反過來,這會讓雇員不太可能去推卸責任,因為如果被抓或是遭到解雇,他們會失去更多。
That insight helps to explain a fundamental puzzle in economics: when workers are unemployed but want jobs, why don't wages fall until someone is willing to hire them?
這個真知灼見有助于解釋經濟學的一個根本之謎:當工人失業但是想要工作時,為什么工資直到有人原意雇傭才下降呢?
An answer is that above-market wages act as a carrot, the resulting unemployment, a stick.
答案是:高于市場的工資扮演的是胡蘿卜的角色,由此而造成的失業則是大棒。
And this reveals an even deeper point.
而且這還揭示出更深的一點。
Before Mr Akerlof and the other pioneers of information economics came along, the discipline assumed that in competitive markets, prices reflect marginal costs: charge above cost, and a competitor will undercut you.
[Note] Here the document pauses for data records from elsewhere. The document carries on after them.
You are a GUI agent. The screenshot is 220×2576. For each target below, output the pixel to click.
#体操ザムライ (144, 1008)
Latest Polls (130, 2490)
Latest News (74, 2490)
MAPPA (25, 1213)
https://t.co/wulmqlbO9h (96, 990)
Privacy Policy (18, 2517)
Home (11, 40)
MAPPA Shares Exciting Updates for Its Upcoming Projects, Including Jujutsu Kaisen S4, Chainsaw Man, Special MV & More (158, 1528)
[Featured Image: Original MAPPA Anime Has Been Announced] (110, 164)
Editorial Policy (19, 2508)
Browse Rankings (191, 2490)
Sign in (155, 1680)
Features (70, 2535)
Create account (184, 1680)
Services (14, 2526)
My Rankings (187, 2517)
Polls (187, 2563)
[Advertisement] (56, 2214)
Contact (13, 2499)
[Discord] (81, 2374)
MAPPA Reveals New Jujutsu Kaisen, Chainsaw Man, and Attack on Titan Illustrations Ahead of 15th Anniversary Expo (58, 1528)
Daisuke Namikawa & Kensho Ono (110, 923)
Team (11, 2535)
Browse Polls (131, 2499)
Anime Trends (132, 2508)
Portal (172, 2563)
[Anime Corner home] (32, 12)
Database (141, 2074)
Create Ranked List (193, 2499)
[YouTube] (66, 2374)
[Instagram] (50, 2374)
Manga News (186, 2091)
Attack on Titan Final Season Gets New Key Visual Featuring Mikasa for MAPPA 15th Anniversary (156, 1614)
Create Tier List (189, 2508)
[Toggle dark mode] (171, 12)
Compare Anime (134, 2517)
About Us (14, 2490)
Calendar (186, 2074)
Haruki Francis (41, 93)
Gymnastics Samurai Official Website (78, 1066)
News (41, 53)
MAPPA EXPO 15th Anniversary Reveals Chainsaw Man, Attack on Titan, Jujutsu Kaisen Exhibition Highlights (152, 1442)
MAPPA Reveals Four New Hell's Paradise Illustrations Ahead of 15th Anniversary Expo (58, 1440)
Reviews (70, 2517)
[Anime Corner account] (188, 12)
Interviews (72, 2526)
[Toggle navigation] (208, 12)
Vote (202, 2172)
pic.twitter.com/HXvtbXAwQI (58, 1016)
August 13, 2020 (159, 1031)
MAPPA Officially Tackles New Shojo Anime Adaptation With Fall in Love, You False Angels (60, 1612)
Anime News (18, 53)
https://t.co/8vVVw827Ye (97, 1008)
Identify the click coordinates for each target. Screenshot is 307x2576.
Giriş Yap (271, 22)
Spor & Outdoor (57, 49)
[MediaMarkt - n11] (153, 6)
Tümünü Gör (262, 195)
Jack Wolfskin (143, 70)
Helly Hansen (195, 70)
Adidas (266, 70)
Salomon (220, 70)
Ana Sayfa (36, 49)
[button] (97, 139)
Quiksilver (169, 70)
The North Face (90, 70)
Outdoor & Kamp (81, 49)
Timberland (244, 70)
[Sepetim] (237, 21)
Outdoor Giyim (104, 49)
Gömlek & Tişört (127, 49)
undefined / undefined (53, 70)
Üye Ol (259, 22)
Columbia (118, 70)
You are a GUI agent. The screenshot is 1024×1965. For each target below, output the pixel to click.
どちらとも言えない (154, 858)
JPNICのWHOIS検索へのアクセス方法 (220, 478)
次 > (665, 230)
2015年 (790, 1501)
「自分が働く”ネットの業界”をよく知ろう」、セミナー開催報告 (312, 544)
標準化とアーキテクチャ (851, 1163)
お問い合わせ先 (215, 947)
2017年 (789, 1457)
在阿克洛夫和信息經濟學的其他先驅出現之前,這門學科假設,在競爭市場中,價格反映邊際成本:只要收費高于成本,競爭對手就會以低于你的價格出售。
But in a world of information asymmetry, “good behaviour is driven by earning a surplus over what one could get elsewhere,” according to Mr Stiglitz.
但是,據斯蒂格利茨,在信息不對稱的世界中,“良好的行為是由賺取高于他處所得的盈余所推動的”。
The wage must be higher than what a worker can get in another job, for them to want to avoid the sack; and firms must find it painful to lose customers when their product is shoddy, if they are to invest in quality.
工資必須要高于工人在另一個工作中的所得;企業必須在產品粗制濫造時發現失去客戶是痛苦的。
In markets with imperfect information, price cannot equal marginal cost.
在信息是不完全的市場中,價格不可能等于邊際成本。
The concept of information asymmetry, then, truly changed the discipline.
如此說來,信息不對稱的概念真正改變了這門學科。
Nearly 50 years after the lemons paper was rejected three times, its insights remain of crucial relevance to economists, and to economic policy.
在檸檬論文遭到三次拒絕將近50年后,它的真知灼見仍與經濟學家和經濟政策密切相關。
Just ask any young, black Washingtonian with a good credit score who wants to find a job.
只要問問華盛頓州的任何一位信用得分良好的年輕人或者黑人即可。